## Data
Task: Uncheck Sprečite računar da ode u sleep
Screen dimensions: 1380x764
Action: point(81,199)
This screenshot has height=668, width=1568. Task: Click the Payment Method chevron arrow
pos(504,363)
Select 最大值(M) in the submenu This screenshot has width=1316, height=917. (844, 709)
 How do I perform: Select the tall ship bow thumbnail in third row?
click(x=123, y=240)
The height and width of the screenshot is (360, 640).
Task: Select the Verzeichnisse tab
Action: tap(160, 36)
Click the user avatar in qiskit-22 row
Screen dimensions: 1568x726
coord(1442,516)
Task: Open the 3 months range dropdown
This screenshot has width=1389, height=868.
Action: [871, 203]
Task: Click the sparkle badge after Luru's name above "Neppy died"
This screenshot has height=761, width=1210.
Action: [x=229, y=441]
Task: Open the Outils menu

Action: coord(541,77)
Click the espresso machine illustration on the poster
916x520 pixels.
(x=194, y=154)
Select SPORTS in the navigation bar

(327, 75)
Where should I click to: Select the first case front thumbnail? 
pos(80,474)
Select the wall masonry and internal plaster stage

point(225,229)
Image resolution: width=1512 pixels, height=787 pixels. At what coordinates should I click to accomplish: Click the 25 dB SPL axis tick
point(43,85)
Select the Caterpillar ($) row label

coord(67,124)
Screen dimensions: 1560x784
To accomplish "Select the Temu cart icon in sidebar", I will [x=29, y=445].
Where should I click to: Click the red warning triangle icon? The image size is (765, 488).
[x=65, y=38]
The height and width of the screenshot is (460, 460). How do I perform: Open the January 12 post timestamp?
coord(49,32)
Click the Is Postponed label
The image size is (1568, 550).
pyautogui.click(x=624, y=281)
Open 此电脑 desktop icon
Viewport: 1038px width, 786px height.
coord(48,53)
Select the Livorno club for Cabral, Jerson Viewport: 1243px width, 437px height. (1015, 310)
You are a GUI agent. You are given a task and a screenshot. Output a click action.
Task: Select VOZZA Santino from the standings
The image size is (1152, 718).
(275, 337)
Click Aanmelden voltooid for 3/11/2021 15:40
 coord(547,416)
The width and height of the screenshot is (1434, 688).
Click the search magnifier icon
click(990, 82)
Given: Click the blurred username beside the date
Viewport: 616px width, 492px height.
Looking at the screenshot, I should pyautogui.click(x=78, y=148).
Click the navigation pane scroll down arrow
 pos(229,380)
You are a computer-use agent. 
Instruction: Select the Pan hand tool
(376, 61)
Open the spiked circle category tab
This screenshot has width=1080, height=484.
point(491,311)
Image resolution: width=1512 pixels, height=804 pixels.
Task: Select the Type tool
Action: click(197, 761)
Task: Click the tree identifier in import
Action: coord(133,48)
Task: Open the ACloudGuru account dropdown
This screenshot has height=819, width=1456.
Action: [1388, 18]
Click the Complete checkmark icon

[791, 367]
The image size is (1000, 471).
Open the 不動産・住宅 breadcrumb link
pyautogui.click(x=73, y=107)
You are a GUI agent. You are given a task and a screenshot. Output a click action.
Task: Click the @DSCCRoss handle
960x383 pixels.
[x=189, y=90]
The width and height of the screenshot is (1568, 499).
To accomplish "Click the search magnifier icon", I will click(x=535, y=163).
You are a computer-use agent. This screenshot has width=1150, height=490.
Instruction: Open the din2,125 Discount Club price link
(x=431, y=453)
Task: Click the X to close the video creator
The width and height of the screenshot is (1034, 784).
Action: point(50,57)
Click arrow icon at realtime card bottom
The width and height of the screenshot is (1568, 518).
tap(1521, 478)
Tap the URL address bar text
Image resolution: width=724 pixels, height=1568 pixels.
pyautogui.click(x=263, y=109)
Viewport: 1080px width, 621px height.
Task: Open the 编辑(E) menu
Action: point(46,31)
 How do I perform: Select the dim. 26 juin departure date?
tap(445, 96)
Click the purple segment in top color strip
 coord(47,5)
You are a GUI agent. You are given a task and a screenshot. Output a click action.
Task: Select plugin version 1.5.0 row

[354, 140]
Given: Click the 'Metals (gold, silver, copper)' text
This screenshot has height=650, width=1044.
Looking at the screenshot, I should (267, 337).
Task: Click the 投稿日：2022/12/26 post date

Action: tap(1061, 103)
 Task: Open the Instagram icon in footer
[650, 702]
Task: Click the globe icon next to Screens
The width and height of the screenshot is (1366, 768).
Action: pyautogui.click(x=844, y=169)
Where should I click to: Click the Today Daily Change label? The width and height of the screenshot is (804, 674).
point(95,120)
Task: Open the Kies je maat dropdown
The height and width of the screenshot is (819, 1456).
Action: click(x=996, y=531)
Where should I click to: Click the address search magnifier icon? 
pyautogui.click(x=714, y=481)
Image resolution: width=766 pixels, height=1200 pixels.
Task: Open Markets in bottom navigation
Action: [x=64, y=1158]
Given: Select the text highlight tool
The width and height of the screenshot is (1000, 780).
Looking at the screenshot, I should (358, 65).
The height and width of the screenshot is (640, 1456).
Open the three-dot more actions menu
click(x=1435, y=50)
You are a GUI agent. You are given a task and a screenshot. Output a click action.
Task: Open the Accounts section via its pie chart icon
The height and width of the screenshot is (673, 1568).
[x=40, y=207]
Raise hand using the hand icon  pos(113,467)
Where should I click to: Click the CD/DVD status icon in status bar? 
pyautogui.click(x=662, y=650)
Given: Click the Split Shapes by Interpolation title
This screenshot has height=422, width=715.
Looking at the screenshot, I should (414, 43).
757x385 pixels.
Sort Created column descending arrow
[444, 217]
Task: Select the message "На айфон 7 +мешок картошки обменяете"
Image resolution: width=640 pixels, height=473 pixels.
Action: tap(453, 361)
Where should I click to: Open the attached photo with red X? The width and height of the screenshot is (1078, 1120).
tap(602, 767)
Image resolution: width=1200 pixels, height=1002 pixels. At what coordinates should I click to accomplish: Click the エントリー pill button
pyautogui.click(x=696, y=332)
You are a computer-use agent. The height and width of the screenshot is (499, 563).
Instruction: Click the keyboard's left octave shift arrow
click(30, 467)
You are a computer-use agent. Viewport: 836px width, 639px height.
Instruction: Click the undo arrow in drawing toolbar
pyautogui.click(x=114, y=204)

## Problem
Copy out the data above word for word, everything from the line containing "Where should I click to: Select" down to the line containing "Action: coord(133,48)", with both of those lines included.

## The answer
Where should I click to: Select the first case front thumbnail? 
pos(80,474)
Select the wall masonry and internal plaster stage

point(225,229)
Image resolution: width=1512 pixels, height=787 pixels. At what coordinates should I click to accomplish: Click the 25 dB SPL axis tick
point(43,85)
Select the Caterpillar ($) row label

coord(67,124)
Screen dimensions: 1560x784
To accomplish "Select the Temu cart icon in sidebar", I will [x=29, y=445].
Where should I click to: Click the red warning triangle icon? The image size is (765, 488).
[x=65, y=38]
The height and width of the screenshot is (460, 460). How do I perform: Open the January 12 post timestamp?
coord(49,32)
Click the Is Postponed label
The image size is (1568, 550).
pyautogui.click(x=624, y=281)
Open 此电脑 desktop icon
Viewport: 1038px width, 786px height.
coord(48,53)
Select the Livorno club for Cabral, Jerson Viewport: 1243px width, 437px height. (1015, 310)
You are a GUI agent. You are given a task and a screenshot. Output a click action.
Task: Select VOZZA Santino from the standings
The image size is (1152, 718).
(275, 337)
Click Aanmelden voltooid for 3/11/2021 15:40
 coord(547,416)
The width and height of the screenshot is (1434, 688).
Click the search magnifier icon
click(990, 82)
Given: Click the blurred username beside the date
Viewport: 616px width, 492px height.
Looking at the screenshot, I should pyautogui.click(x=78, y=148).
Click the navigation pane scroll down arrow
 pos(229,380)
You are a computer-use agent. 
Instruction: Select the Pan hand tool
(376, 61)
Open the spiked circle category tab
This screenshot has width=1080, height=484.
point(491,311)
Image resolution: width=1512 pixels, height=804 pixels.
Task: Select the Type tool
Action: click(197, 761)
Task: Click the tree identifier in import
Action: coord(133,48)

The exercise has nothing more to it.